British SF author Ian Sales lists his personal SF Film Top 50 in response to Time Out's flawed list >> His list includes many of my own favorites and hints at some interesting films I will have to dig up. And yes, Blade Runner, Alien and Metropolis are on his list...

From the Guide to Literary Agents blog, a list of the top 10 things that make a Literary Agent *stop* reading your manuscript. They're the obvious things, really, but it's nice to have them all together. Useful for framing purposes. That blog entry should come with a downloadable picture frame and wall-mounting instructions.

Well, not my commercial success, obviously, because no one seems to want to read my scribblings so far, but about Dan Brown's. I spotted a thread on the SFFChronicles board where someone mentioned that his new novel, The Lost Symbol, has an initial print run of 6.5 million copies. That's a lot of paper.

On the board, a whole debate ensued in which some claimed Dan Brown is unable to write decent prose - and the undertone there is clearly that he does not deserve this success because of this perceived lack of skill - whereas some others claimed his prose is simply not "up to literary standards" but because it is so successful, you cannot uphold that it is "bad prose".
I tend to agree with the latter opinion. If he sells so incredibly well, he must be doing something right. For the masses at least. For a novel to become so popular, it must touch a large section of our population in a shared psychological soft spot, and the writing must at least be good enough not to detract from the story.

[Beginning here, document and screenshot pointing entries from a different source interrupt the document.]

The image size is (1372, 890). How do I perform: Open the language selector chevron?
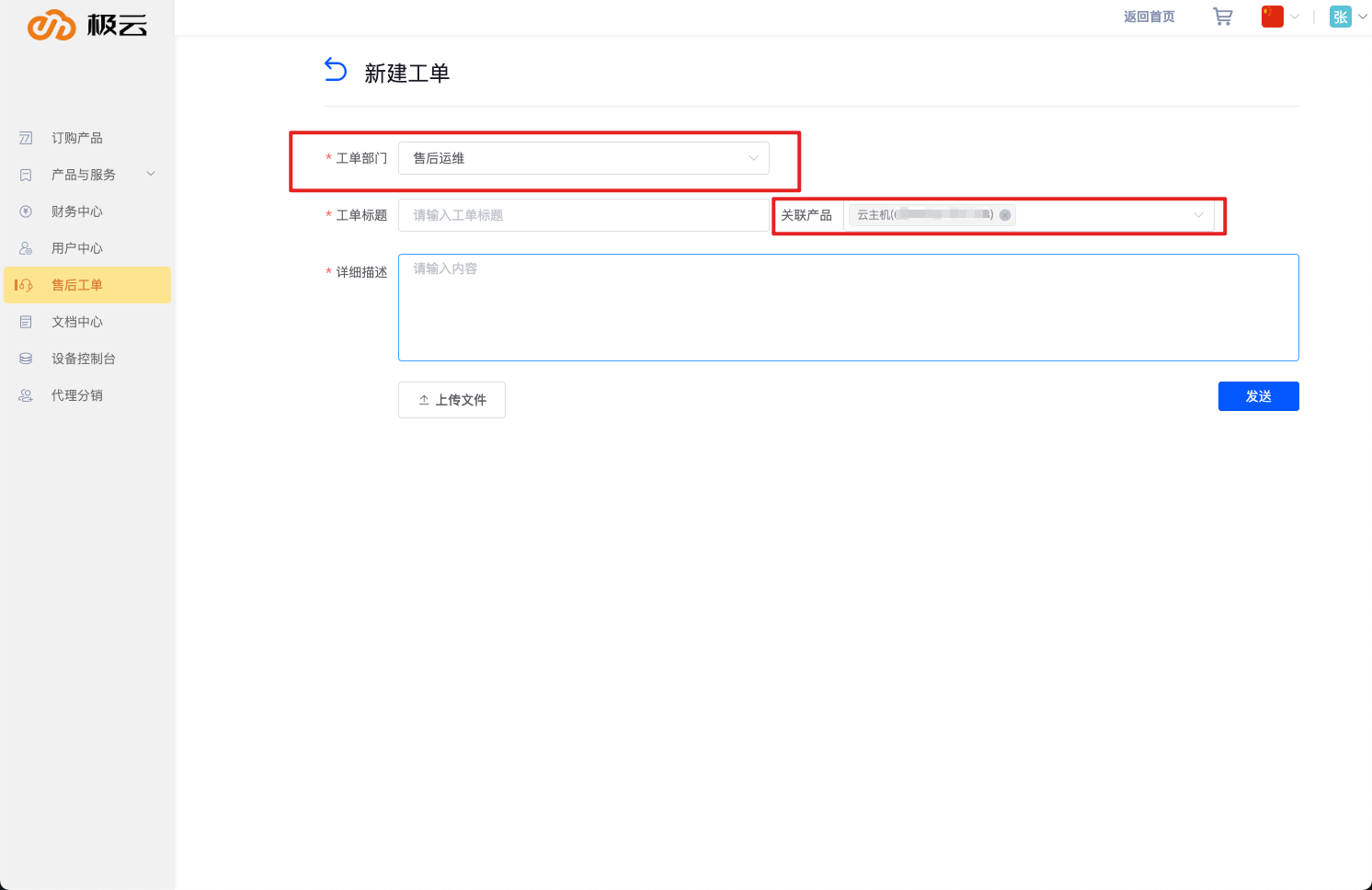click(1295, 17)
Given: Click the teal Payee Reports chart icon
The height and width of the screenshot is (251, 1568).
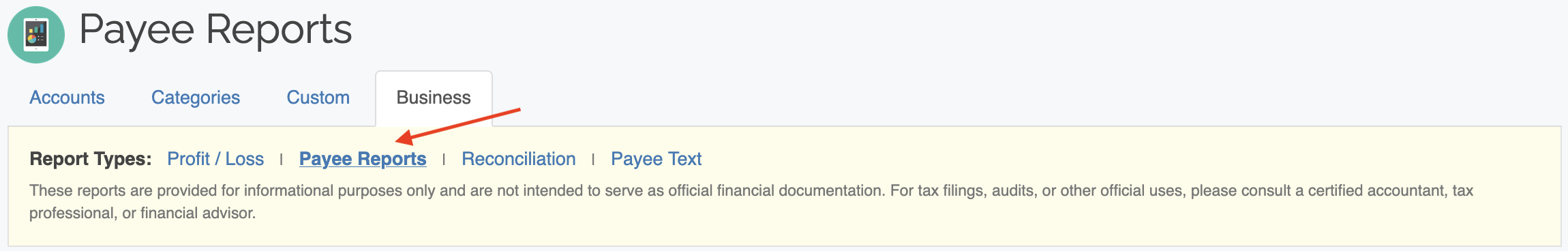Looking at the screenshot, I should pos(36,35).

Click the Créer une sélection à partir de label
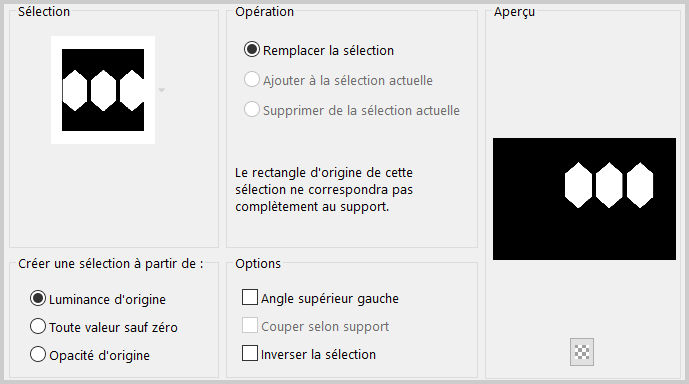(111, 264)
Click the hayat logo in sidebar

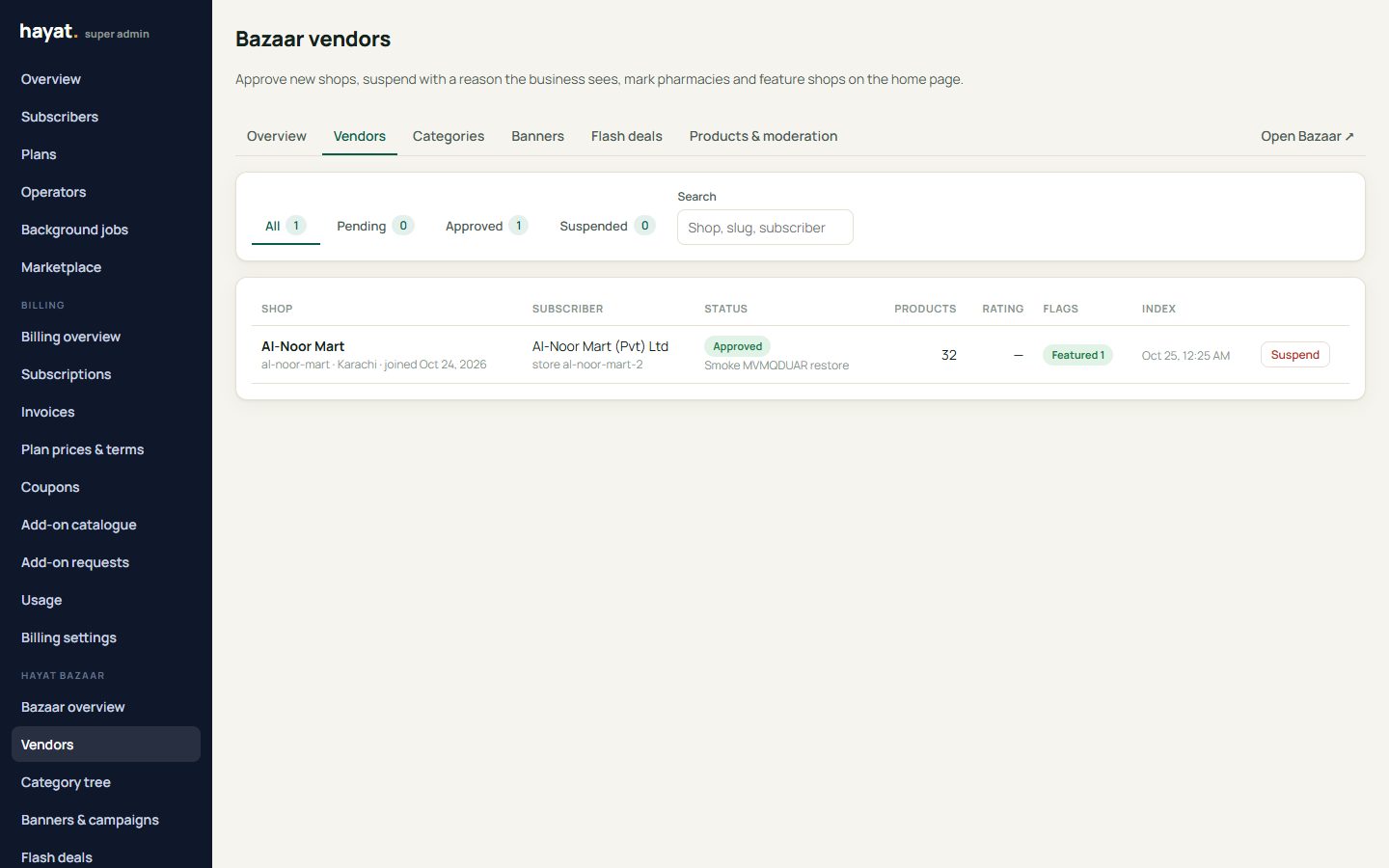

I feel that to malign people like Dan Brown, Ian Rankin and others who were mentioned on the board as "bad writers" is a little sad - especially when the comments come from unpublished or relatively unsuccessful (commercially speaking) writers. It always sounds a little like "I'm not enjoying this huge success but that's because I don't want to stoop so low, I'm a much better writer but the masses don't get, and the agents don't get it because they're all so focused on bestsellers...".

What do you think?

Just wanted to point out this link to Futurismic, where you can find some interesting news on the US-Mexico border protection strategy. It sounds eerily similar to what I describe in my first short story... I guess I better get it sold somewhere before it becomes completely outdated!

Expect normal blogging service to resume gradually, starting today. Our baby boy has finally come home yesterday evening, after six weeks in the neonatal intensive care unit. He's still only 36 weeks, so he should not have been born for another three or four, but thankfully he has grown strong enough to come home.

Forty-four days. It was long enough.